In 2013, Gov. Sam Brownback signed a bill that lawmakers passed that year requiring that concealed carry of handguns be allowed in all publicly owned buildings unless the owners of those buildings provide adequate security to prevent anyone from bringing weapons into it.

K-12 public school buildings were exempted from that law entirely. But cities, counties and public colleges and universities were allowed to exempt themselves for only four years, giving them time to develop plans to either provide that security or develop policies allowing concealed carry.

That four-year exemption ends July 1, 2017.

Board of Regents officials said Wednesday that all six universities have developed “first drafts” of their policies. Final versions of those policies will be reviewed during the Regents’ monthly meetings in October and November.

Some university officials had hoped that the process of writing and discussing those policies would help alleviate the concerns that many have expressed over allowing guns on campus. But Pittsburg State University President Steve Scott said that so far that hasn’t happened.
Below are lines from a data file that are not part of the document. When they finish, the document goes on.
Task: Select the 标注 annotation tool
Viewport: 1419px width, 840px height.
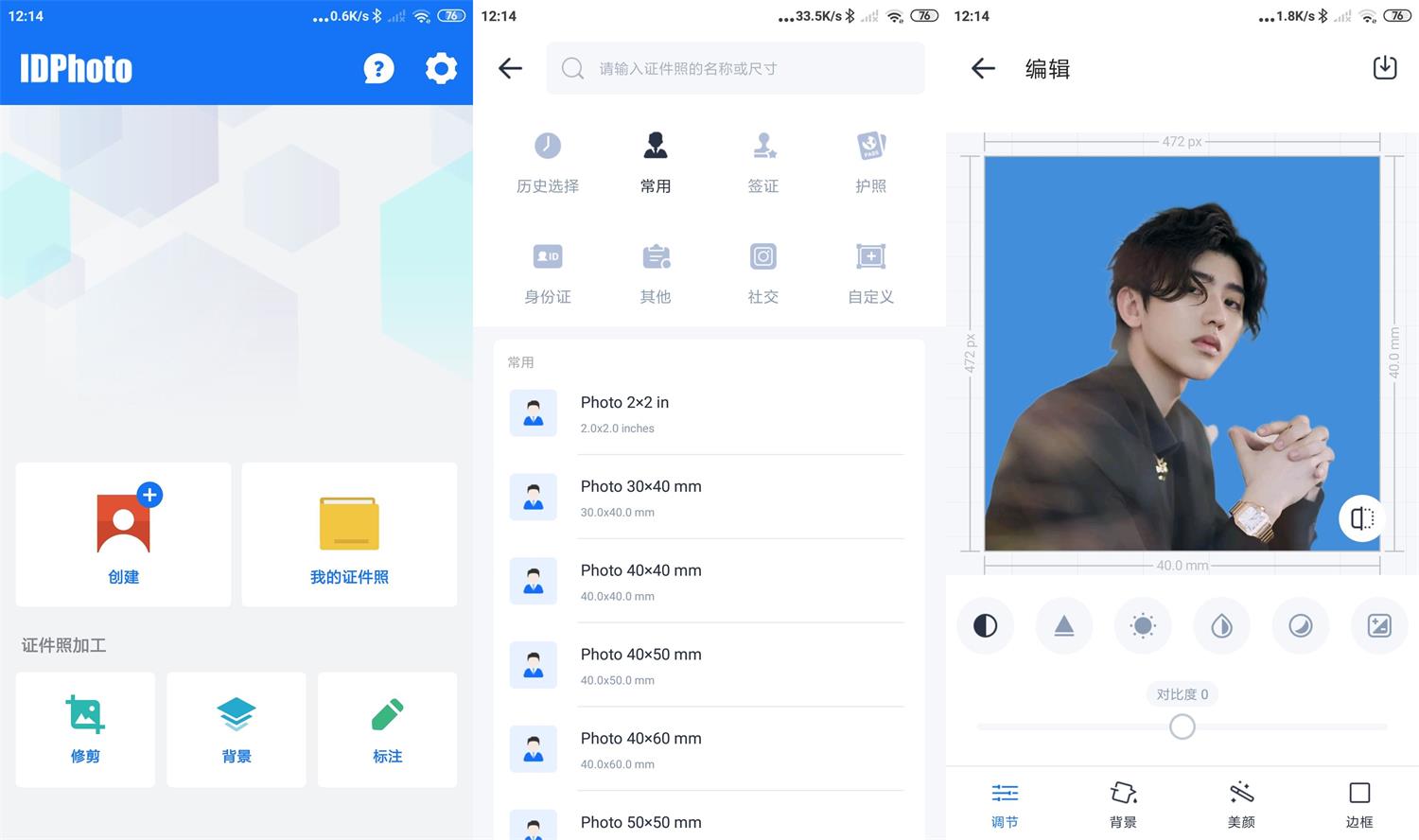Action: coord(387,728)
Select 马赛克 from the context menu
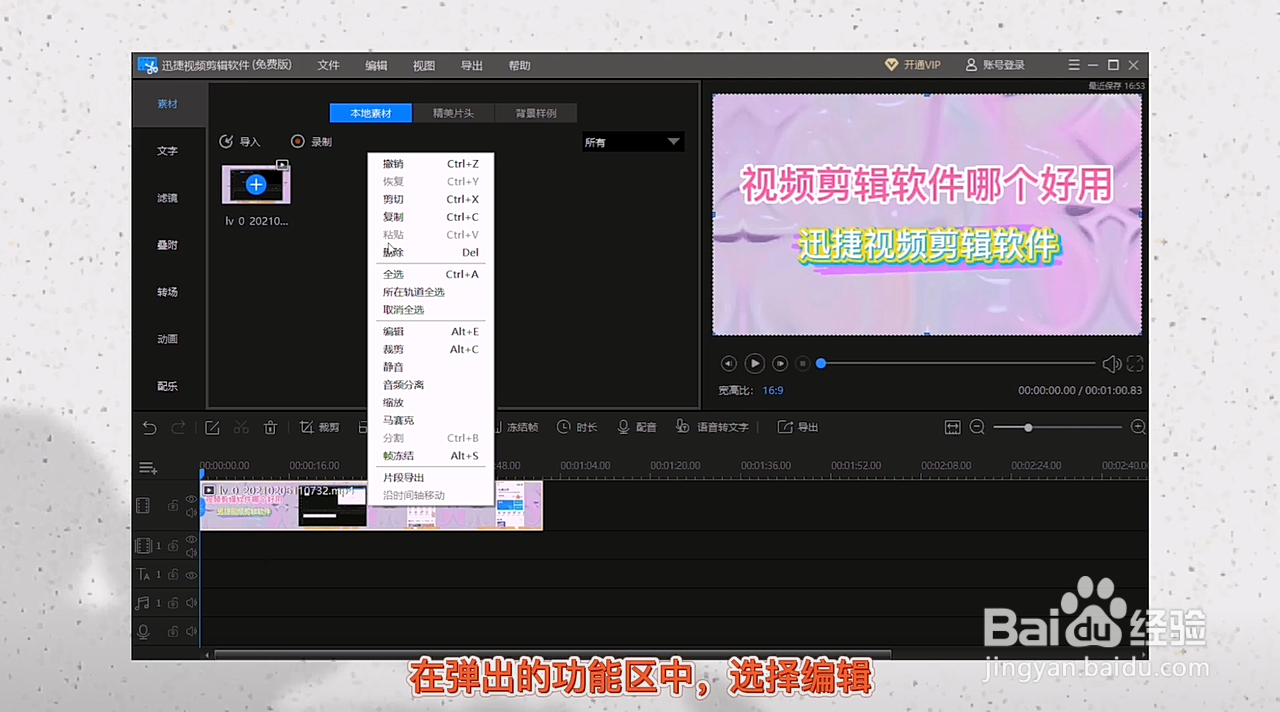This screenshot has height=712, width=1280. tap(398, 420)
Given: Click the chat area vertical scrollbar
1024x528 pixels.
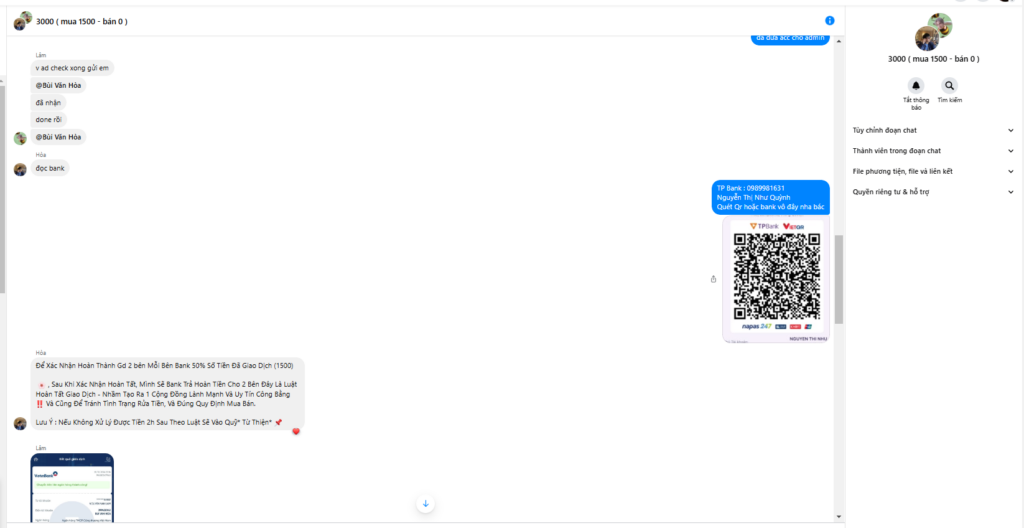Looking at the screenshot, I should coord(839,279).
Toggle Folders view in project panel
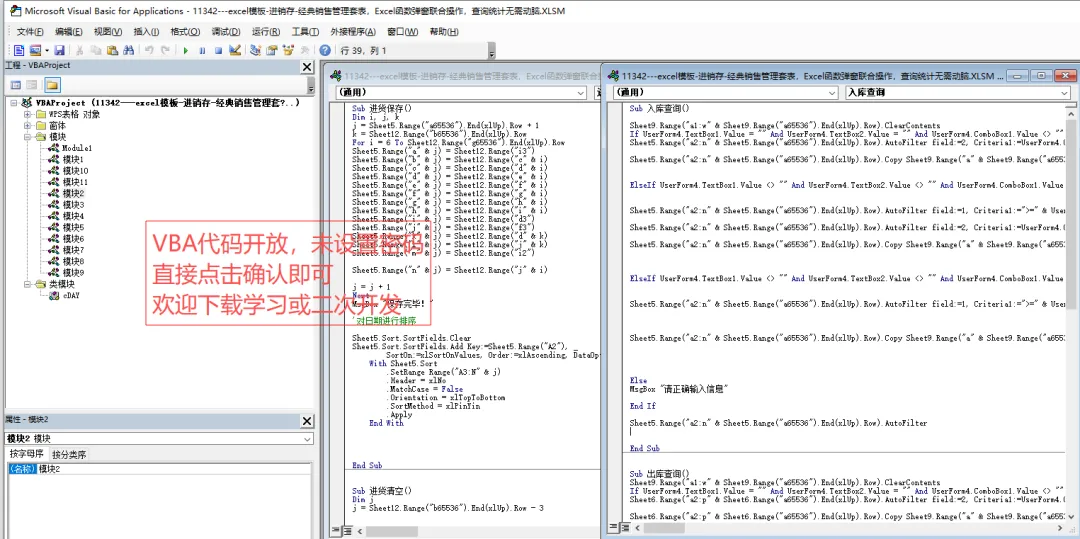 click(x=52, y=85)
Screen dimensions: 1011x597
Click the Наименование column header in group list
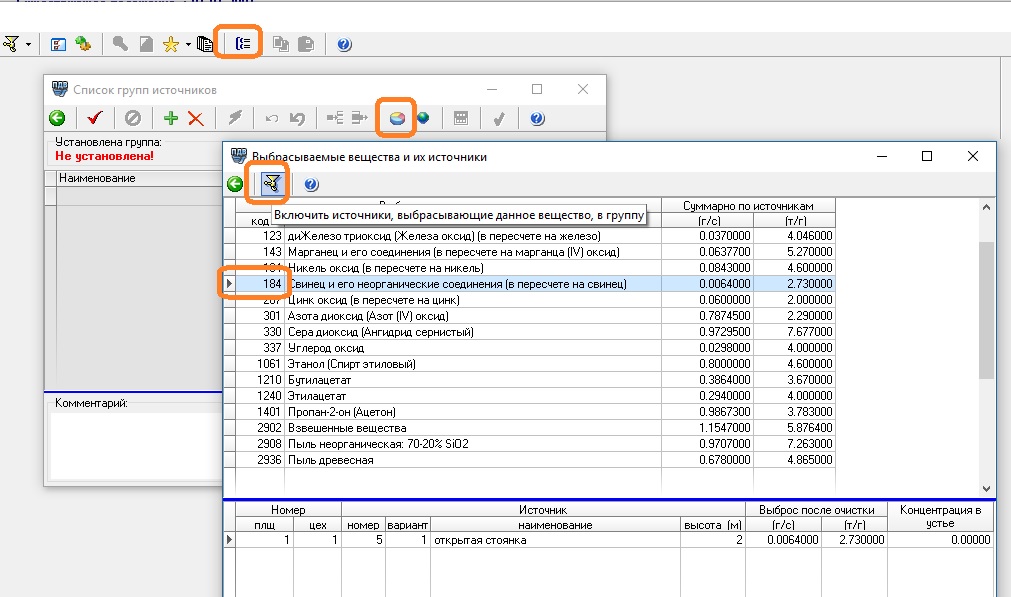[98, 178]
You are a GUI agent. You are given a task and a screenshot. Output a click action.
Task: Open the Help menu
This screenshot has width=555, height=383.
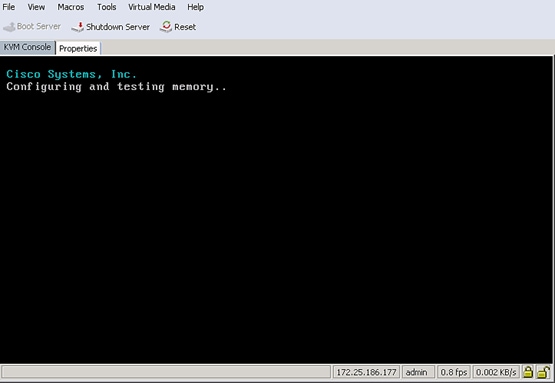pos(195,7)
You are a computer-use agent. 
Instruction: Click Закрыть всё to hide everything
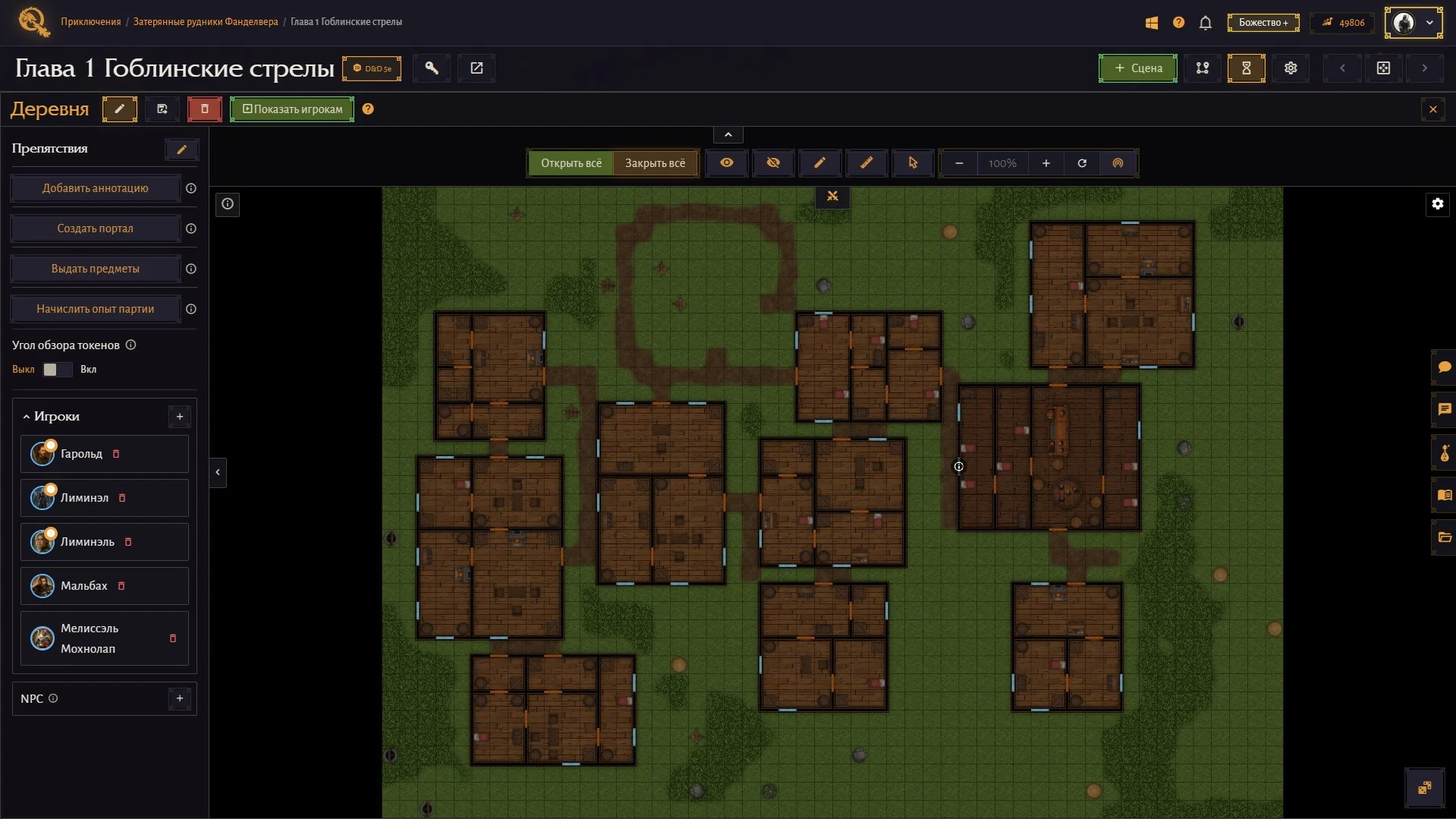pyautogui.click(x=655, y=163)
“No, I don’t think it’s changed anyone’s minds at all,” he said. “The resistance that was there before is still there, and it may be heightened.”

Scott said the “vast majority” of people on the PSU campus do not support concealed carry on campus. “There are worries about accidental shootings, and people having access to guns who are distraught,” he said.

And while it’s not his biggest concern, Scott said that he too lives in a university-owned home, and he’s not comfortable with the idea of being required by law to allow people to bring concealed handguns into his home.

“That’s a concern to me, but not as great a concern as the rest of the campus,” Scott said.

At Fort Hays State, however, Martin said the culture on campus has always been more relaxed. Students and the general public have always had easy access into the home of the university president.

“Because I live in a public residence, and I’m thankful to do so, I need to allow it,” Martin said. “But the concern that I have is, I’m often alone at night. The students know that they can come and visit me. That’s part of who we are as an institution, that familiarity. Students will come in my house at 11:30 at night, and they do. And they’re welcome. They’re encouraged if I’m home. So opening the door and not knowing … “

Martin paused at that point and didn’t finish the sentence.

It wasn’t immediately clear Wednesday how many of the homes are owned directly by the universities or the state and how many were actually held by independent foundations or endowment associations.

On the KU campus, the official chancellor’s residence, known as the Outlook, is owned by the state, university officials said.

“While it is owned by the university, the Outlook was donated specifically to be used as the chancellor’s private residence and is treated as such,” KU spokesman Tim Caboni said. “The house is never open to the general public.”

Information on KU’s website indicates that the home now occupied by Chancellor Bernadette Gray-Little was originally built by a wealthy Lawrence banker, Jabez B. Watkins, who died in 1921. His wife, Elizabeth Miller Watkins, continued to live there until her death in 1932, and she left the house to the university in her will.

At Fort Hays State, Martin said she has also heard concerns about the new law from the parents of students and prospective students who say it makes them worried about their children’s safety.

She said that includes the parents of students in the Kansas Academy of Mathematics and Science, a program at Fort Hays State in which exceptional high school students live and study on campus.